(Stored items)

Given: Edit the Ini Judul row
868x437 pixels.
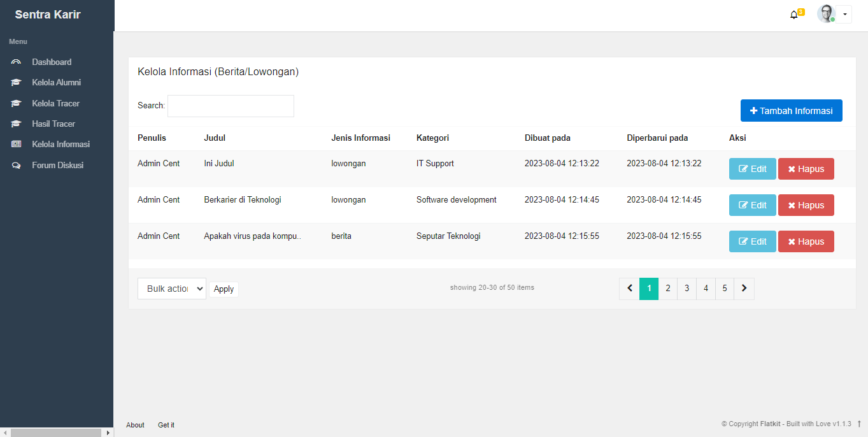Looking at the screenshot, I should click(752, 169).
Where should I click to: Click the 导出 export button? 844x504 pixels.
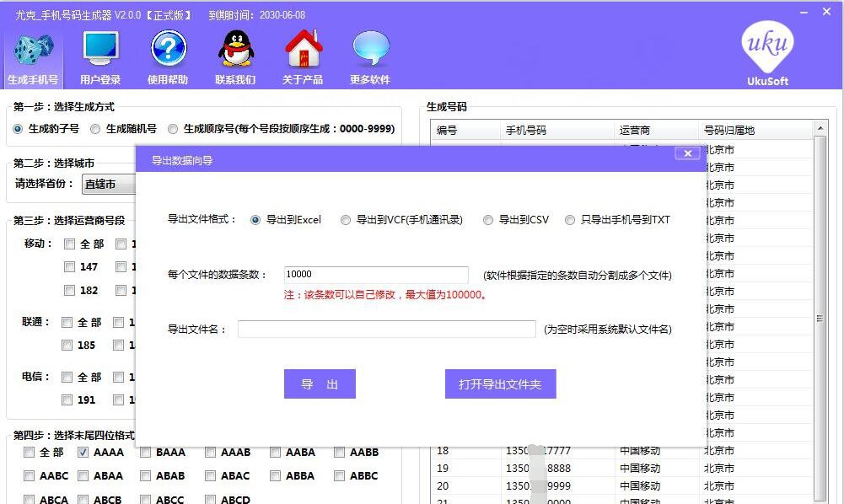point(320,383)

__Problem statement__
Make an exact copy of the records, pictures excluded.

__Result of the exercise__
Given: Edit the Ini Judul row
868x437 pixels.
Looking at the screenshot, I should click(752, 169).
Where should I click to: Click the 导出 export button? 844x504 pixels.
point(320,383)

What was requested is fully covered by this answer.